------ Data records ------

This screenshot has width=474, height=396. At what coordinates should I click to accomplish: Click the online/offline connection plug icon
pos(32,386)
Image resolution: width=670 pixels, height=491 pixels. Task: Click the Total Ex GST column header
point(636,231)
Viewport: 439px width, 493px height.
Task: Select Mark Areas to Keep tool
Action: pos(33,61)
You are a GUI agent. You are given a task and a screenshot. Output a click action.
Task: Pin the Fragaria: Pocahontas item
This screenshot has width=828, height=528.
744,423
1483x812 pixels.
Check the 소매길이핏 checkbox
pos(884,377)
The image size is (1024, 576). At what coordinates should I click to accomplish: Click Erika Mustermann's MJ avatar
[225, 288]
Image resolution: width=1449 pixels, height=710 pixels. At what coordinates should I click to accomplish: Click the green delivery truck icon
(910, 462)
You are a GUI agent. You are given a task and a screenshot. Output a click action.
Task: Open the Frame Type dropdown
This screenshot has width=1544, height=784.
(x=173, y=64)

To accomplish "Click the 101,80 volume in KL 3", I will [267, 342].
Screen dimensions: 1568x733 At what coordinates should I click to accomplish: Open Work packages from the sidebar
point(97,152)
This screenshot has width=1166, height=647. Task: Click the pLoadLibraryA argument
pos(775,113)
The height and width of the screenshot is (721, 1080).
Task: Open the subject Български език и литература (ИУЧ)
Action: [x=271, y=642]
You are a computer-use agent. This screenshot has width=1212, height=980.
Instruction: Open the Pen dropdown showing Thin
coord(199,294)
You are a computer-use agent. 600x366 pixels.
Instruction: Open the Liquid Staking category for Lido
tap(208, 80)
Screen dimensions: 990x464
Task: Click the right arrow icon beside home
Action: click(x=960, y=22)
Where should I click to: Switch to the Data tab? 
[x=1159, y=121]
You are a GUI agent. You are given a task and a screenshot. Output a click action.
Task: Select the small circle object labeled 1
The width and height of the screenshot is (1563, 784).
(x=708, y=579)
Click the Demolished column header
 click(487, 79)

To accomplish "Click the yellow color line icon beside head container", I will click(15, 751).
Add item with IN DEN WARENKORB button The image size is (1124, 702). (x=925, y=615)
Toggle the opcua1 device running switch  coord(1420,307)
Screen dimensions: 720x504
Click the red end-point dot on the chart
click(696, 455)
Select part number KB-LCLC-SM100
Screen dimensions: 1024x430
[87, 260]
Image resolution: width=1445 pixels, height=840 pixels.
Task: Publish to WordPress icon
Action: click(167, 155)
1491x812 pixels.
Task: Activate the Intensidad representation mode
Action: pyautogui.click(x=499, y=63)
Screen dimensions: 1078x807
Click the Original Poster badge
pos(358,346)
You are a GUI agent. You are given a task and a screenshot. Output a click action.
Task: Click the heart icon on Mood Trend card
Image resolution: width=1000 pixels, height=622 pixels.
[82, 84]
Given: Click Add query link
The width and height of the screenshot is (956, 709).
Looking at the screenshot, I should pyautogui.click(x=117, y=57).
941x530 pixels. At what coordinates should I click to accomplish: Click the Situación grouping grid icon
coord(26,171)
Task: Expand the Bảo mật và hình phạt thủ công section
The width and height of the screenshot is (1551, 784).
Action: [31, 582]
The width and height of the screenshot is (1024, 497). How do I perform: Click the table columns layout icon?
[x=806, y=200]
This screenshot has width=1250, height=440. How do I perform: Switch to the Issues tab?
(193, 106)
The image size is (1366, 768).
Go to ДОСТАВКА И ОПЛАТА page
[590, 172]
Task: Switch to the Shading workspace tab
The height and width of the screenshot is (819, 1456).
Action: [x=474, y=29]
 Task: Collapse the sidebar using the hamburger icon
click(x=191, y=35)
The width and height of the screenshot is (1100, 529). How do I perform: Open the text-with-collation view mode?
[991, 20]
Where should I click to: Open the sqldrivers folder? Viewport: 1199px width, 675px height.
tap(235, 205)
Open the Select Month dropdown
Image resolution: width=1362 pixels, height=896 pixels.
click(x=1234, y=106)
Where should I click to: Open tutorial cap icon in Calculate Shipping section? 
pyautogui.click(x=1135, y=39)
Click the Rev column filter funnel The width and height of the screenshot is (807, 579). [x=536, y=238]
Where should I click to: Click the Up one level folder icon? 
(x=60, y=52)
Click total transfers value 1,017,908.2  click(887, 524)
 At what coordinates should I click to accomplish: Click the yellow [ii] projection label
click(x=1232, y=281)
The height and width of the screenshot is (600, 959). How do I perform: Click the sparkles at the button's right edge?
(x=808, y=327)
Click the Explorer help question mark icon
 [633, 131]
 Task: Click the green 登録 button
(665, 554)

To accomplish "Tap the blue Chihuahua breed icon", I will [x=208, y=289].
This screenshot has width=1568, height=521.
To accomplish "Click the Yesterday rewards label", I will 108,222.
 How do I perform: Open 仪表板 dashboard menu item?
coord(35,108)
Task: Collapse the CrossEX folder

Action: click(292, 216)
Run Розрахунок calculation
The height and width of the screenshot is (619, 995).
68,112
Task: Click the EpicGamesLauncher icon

------

## Exercise directions
Identify every line in the records above that contains the word "resolution", and copy each one.

## Full response
Image resolution: width=670 pixels, height=491 pixels. Task: Click the Total Ex GST column header
Image resolution: width=1449 pixels, height=710 pixels. At what coordinates should I click to accomplish: Click the green delivery truck icon
Image resolution: width=1445 pixels, height=840 pixels.
Image resolution: width=1000 pixels, height=622 pixels.
Image resolution: width=1362 pixels, height=896 pixels.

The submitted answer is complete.